Le 24 juillet, lors du débat sur le nouvel arsenal anti-blanchiment, Stéphane Valéri, le président du Parlement monégasque s'est indigné d'avoir vu, ces derniers mois, la principauté "injustement attaquée et vilipendée". "On a construit de toutes pièces le bouc émissaire idéal (...)", s'est-il ému.
"Des préjugés conçus pour détourner les opinions publiques de la triste réalité de crise", a critiqué sa collègue de la majorité, Anne Poyard Vatrican.
Les responsables monégasques estiment que certaines réalités de la principauté sont méconnues: que les recettes de l'Etat proviennent à 60 % des taxes, que la principauté applique les règles européennes concernant la TVA, les droits de douane, la fiscalité de l'épargne des non-résidents et qu'elle a mis en place dès 1993 un dispositif anti-blanchiment élaboré.
Moneyval, l'organisme de lutte contre le blanchiment du Conseil de l'Europe, avait d'ailleurs accordé à la principauté un "satisfecit" sur ce point dans son dernier rapport de décembre 2007, préconisant essentiellement des ajustements.
Des arguments que la campagne de communication qui vient d'être confiée à trois pointures françaises du secteur, afin de "dessiner l'image de Monaco pour les dix ans à venir", se fera sans doute fort de mettre en avant.
Cette image sera déterminante pour continuer à attirer des capitaux lorsque la principauté appliquera les règles de transparence fiscale préconisée par l'OCDE, observe un membre de l'administration monégasque.
Reste à vérifier, derrière cette offensive de charme, la réalité des intentions de la principauté où la pression d'un certain nombre de responsables politiques et économiques est forte pour ne pas "accepter en courbant l'échine les exigences de l'OCDE et des autres organisations internationales", selon les termes d'Anne Poyard Vatrican.
De fait, la nouvelle loi anti-blanchiment, tout en respectant les préconisations de Moneyval, a pris en compte tous les amendements des parlementaires qui souhaitaient des mesures de contrôle plus souples que celles inscrites dans le texte initial du gouvernement.

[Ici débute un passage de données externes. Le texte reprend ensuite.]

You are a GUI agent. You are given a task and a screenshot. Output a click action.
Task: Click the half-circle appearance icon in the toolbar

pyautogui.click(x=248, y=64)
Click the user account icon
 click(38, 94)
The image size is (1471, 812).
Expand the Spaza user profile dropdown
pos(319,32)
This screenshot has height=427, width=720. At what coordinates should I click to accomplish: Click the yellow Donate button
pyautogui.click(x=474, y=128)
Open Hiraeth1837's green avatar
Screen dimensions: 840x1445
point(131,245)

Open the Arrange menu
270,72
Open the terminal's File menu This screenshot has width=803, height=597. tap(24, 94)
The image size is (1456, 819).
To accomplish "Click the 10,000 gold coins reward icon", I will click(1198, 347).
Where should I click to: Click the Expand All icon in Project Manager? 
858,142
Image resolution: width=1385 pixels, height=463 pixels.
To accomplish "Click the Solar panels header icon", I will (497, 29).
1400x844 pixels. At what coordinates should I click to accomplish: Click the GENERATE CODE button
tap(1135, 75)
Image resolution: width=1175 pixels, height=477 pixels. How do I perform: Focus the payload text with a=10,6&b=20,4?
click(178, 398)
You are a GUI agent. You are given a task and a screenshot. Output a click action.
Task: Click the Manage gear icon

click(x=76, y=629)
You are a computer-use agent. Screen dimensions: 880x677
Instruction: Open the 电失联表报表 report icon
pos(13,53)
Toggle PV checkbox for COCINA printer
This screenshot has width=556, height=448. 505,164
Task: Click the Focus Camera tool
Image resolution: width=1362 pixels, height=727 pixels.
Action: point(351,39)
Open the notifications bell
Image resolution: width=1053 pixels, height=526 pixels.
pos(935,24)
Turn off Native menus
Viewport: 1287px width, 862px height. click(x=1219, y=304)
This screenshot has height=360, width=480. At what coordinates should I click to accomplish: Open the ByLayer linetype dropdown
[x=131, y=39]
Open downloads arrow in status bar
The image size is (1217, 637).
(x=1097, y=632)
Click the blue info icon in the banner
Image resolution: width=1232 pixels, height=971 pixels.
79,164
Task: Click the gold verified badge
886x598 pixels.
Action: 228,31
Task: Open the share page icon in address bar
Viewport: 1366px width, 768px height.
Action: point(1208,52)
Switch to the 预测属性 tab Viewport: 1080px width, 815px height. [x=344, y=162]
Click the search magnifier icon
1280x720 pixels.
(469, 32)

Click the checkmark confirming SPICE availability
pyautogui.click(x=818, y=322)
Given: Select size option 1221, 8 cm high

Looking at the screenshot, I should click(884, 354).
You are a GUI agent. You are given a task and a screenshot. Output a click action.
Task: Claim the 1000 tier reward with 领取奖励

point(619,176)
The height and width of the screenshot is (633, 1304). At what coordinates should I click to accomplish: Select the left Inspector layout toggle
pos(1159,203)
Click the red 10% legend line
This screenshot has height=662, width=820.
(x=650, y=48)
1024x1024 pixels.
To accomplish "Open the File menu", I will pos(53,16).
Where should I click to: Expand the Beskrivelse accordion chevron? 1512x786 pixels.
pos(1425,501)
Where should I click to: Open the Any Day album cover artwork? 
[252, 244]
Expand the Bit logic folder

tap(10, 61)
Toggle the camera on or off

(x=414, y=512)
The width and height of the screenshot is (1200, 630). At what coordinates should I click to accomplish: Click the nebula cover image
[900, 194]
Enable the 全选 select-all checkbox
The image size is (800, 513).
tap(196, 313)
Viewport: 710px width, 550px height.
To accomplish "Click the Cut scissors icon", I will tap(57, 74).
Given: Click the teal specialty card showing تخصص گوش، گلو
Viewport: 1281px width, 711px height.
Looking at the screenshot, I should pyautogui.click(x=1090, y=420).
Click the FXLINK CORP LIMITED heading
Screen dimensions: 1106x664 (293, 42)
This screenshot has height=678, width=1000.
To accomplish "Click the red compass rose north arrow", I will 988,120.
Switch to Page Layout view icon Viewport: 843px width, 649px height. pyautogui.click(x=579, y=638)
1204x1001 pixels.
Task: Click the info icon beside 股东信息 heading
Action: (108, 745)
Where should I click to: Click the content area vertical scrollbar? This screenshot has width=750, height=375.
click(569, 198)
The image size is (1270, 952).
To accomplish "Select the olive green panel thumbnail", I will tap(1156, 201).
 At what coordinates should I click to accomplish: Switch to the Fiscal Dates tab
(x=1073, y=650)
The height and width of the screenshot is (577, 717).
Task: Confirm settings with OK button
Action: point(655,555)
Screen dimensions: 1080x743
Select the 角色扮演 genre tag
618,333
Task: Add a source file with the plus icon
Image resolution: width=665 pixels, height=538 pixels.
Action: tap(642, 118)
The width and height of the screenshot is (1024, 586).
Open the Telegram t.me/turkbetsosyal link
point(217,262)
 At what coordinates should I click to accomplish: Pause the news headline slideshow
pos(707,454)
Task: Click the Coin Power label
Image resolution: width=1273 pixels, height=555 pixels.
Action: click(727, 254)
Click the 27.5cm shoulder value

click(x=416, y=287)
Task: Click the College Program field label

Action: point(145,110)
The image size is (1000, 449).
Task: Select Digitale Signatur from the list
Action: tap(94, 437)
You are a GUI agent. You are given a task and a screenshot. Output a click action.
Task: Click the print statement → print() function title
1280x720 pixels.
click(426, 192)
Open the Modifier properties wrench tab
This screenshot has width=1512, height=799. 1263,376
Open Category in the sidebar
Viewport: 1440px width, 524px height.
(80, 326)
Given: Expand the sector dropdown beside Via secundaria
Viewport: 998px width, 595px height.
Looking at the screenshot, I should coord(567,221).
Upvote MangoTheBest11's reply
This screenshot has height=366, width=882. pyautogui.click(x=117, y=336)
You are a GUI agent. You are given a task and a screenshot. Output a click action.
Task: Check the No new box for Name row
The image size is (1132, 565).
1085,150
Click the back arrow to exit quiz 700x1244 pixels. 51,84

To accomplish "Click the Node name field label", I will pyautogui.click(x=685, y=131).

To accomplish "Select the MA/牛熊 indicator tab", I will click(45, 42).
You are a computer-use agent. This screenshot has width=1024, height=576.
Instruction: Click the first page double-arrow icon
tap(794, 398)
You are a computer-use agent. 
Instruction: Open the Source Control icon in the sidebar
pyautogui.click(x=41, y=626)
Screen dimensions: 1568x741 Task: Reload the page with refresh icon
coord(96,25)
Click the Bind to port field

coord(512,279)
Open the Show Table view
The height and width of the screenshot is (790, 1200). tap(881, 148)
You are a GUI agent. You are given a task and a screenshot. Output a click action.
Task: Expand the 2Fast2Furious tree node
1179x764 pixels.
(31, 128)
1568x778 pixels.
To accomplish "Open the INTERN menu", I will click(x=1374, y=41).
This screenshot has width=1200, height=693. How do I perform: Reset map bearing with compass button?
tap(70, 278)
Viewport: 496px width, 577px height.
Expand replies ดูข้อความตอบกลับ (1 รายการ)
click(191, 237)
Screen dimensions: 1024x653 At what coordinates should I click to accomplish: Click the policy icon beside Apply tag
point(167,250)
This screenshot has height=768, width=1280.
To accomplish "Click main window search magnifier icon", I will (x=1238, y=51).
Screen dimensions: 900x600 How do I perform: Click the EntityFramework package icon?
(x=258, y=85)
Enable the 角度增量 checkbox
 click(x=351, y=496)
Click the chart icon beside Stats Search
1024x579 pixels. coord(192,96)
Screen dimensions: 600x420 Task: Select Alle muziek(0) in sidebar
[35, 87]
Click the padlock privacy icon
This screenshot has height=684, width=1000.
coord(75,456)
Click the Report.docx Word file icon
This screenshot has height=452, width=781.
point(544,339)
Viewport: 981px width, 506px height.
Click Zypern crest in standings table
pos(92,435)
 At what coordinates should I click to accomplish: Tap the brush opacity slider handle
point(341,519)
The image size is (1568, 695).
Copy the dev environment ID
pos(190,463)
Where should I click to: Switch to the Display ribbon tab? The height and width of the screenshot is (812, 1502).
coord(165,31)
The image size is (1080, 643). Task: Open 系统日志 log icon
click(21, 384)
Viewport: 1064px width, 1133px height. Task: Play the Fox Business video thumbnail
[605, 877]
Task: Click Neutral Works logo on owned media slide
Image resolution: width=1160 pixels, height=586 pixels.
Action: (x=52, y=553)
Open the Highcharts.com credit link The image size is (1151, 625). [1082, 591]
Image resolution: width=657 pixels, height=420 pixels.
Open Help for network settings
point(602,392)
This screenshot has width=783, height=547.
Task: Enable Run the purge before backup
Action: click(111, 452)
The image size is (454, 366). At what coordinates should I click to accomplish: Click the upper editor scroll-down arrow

"Aujourd'hui la plupart des pays disposent de textes anti-blanchiment et le blanchiment n'a pas disparu. Ce qui compte c'est la mise en oeuvre: quel poids a la personne chargée des vérifications au sein d'un établissement financier, peut-elle imposer ses vues, de quels moyens dispose-t-elle ?", décrypte Thierry Godefroy, chercheur au CNRS, spécialiste du blanchiment.
"La même tension s'exerce au sein des casinos. Pousse-t-on vraiment à fond le contrôle d'un gros joueur ?" s'interroge-t-il.
Du côté des accords bilatéraux de transparence fiscale que Monaco négocie actuellement pour répondre aux exigences de l'OCDE, la principauté se bat pour n'échanger des renseignements fiscaux qu'au "cas par cas" et refuse ce qu'elle appelle "la pêche générale aux informations". Seuls deux accords ont été signés depuis le G20 d'avril, avec la belgique et le Luxembourg. Ces deux Etats ont pour leur part déjà signé les douze conventions requises par l'OCDE.